Pizza number 2 he called the “Margherita ha sbagliato,” which translates roughly to “Margherita made wrong.” It represents his own twist on the traditional Margherita. Pepe took it upon himself to refute the Margherita’s claim to the title of first pizza, instead giving that distinction to a white pizza made with oregano, pork, lard, basil and pecorino cheese. But he said he is remaking it after his own style. The cheese he uses is from Naples and is made of sheep’s milk and wine and stored in a terra cotta jar to build flavour.
It featured tomato purée and a basil reduction he “blitzed together” using basil leaves, salt and extra virgin olive oil.
He arranged buffalo mozzarella on the crust and drew lines with the tomato purée. “Dot the basil purée all over the pizza and serve,” he said through a translator.
To achieve a contrast of raw and cooked tastes and textures, Pepe suggested adding raw tomatoes, basil and olive mixture. Contrasting the cold and hot lets you taste the ingredients, he said. Two years ago it was pizza of the year from Gambero Rosso, an Italian magazine that ranks a list of top chefs every year.
A third pizza featured a lean, soft textured tuna special to Campania and made especially for Pepe in Grani, his restaurant in Caiazzo. He topped it with curled celery.
Tony Altimari, co-president of the ICCO, introduced Pepe, saying the chef has almost singlehandedly revived agriculture in Caiazzo, a town of 4,000 people in the Campania region where he grew up. His newest venture, a multifunctional restaurant and product research enterprise, employs many young people in farming and food service. Pepe said he likes to use traditional products that are now forgotten. He credits young people for helping revive some of the old growing techniques and products. “I give thanks for the food and the work that went into it,” he said.
Giustino Iorio, owner of Viva Napoli Pizzeria, which played host to the demo, paid tribute to Pepe’s talent. “You have to have passion.

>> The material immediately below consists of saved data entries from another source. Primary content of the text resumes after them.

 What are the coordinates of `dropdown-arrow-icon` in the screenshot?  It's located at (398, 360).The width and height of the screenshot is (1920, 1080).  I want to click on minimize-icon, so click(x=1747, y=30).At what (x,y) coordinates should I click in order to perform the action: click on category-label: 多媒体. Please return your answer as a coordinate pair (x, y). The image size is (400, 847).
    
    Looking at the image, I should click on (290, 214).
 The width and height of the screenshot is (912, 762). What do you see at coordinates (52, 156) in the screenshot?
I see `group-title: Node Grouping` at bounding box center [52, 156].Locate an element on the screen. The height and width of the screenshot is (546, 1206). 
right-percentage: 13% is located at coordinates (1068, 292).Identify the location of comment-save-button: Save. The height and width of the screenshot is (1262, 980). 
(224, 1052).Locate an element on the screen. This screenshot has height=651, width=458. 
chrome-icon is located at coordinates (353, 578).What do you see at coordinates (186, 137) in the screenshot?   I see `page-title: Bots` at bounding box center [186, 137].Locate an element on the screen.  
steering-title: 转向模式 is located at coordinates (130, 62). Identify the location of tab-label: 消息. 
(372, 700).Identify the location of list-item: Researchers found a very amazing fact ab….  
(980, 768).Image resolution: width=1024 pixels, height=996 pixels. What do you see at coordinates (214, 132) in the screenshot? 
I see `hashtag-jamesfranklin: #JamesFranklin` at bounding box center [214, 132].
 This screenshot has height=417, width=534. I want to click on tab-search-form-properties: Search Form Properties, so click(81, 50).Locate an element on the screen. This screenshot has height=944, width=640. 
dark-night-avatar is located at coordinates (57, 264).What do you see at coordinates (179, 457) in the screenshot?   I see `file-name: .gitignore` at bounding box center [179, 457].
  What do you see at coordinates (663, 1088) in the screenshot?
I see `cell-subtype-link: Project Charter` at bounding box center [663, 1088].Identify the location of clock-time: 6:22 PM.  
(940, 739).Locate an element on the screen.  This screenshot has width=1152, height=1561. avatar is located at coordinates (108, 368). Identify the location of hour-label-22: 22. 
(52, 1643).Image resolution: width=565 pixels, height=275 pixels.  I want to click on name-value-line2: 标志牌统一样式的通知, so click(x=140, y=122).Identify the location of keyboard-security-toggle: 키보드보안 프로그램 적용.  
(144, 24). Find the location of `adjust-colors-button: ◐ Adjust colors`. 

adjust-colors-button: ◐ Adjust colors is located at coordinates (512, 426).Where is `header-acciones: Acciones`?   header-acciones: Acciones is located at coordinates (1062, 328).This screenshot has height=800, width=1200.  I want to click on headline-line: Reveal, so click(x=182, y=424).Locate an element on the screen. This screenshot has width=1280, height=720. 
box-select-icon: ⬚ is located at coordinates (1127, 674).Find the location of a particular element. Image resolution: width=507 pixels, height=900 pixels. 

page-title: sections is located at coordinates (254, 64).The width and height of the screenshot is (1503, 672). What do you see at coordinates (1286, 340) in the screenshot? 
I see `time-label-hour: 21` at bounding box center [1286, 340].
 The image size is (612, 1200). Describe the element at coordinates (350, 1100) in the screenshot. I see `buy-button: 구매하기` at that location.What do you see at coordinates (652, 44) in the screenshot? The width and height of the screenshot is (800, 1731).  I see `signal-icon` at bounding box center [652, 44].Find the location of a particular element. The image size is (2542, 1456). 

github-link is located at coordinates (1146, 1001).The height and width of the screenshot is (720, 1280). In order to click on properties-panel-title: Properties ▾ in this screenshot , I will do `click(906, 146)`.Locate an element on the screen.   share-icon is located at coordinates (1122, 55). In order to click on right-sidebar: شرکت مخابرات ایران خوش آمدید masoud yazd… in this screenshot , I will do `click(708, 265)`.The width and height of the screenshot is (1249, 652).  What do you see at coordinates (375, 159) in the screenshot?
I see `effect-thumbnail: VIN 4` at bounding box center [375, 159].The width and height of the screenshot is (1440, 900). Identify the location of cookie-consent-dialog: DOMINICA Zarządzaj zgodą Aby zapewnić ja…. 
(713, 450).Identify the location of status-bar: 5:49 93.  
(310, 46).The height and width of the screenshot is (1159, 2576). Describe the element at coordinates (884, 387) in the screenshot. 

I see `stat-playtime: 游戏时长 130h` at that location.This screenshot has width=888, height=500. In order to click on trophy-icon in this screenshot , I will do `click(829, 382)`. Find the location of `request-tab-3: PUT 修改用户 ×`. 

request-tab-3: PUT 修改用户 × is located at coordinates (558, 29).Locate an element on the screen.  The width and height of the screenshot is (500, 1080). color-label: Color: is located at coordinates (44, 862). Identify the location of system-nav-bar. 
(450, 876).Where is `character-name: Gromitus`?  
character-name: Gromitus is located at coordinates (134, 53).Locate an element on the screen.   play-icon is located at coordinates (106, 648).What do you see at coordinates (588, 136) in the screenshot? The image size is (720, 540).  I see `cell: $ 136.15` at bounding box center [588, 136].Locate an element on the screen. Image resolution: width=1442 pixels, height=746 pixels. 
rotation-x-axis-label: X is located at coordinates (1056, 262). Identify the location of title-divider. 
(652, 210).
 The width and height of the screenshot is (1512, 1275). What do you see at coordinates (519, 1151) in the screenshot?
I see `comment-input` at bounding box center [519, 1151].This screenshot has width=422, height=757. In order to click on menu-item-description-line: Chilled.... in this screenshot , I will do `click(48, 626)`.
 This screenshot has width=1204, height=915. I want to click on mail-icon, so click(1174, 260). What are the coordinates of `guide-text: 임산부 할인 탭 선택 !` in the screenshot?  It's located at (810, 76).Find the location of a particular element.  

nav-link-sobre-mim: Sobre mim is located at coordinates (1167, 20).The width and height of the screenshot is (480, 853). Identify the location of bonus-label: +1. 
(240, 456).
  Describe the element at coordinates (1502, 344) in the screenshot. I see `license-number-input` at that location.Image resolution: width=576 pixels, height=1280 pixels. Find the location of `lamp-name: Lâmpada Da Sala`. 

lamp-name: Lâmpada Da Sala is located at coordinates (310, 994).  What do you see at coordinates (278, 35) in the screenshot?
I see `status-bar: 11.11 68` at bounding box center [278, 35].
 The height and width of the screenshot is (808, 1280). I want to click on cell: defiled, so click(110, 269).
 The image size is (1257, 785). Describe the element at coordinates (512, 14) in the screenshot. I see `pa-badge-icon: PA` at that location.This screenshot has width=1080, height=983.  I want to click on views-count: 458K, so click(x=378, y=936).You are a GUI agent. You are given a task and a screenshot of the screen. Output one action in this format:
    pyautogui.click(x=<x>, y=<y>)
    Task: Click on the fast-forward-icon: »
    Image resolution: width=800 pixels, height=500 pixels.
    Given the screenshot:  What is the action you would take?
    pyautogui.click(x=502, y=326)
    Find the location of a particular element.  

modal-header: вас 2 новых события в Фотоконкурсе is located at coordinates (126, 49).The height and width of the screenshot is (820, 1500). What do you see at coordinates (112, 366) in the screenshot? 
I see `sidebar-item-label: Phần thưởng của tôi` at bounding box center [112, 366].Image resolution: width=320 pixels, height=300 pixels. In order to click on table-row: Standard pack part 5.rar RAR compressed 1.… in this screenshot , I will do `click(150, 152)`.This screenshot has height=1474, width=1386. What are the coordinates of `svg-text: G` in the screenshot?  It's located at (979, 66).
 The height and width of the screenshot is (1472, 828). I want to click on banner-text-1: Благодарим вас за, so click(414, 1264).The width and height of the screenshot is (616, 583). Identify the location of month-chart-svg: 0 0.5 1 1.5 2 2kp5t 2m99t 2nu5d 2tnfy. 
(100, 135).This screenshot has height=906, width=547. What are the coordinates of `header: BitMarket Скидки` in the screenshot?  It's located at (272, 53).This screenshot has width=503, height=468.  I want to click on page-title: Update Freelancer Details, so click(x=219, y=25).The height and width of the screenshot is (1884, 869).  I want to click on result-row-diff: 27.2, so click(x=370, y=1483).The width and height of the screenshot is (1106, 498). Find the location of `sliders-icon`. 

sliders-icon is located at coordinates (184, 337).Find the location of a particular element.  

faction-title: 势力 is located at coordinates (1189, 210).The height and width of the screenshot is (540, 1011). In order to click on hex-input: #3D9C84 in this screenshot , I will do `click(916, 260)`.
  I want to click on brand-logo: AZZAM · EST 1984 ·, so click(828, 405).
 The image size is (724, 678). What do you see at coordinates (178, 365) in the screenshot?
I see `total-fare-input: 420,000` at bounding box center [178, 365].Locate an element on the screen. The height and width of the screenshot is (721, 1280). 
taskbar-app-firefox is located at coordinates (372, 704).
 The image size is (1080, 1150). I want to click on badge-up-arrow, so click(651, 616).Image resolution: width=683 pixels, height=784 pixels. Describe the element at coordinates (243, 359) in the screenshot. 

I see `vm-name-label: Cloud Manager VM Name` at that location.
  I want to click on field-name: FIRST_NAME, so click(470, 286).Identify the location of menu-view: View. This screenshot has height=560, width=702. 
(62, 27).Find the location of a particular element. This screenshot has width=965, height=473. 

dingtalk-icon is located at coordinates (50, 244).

Pizza making is so finicky – just one distraction and the product changes,” he said.
Iorio also said he admired Pepe’s way of doing something for his town and community. “In Italy there are so many pizzerias, so you have to be different,” he said. “That is how Chef Pepe differentiates himself.”
Among other CentItalia week events were master classes by Michelin star chef Cristina Bowerman and chef Ugo Mura, a fundraising and networking dinner dedicated to women in business, and the launch of a book focusing on the origins and culture of pizza.
“This year CentItalia, our week-long program for the promotion of excellence in Italian food and cuisine, focused on authentic pizza,” said Corrado Paina, the ICCO’s executive director. “Special attention was given to tradition, traceability of ingredients and simplicity, which are at the basis of Franco Pepe’s recipes which date back hundreds of years.
“ICCO is proud to present the Pizza Cultura book as well as amazing initiatives like CentItalia, which allow us to act as facilitator of trade exchanges and business development in the food industry.”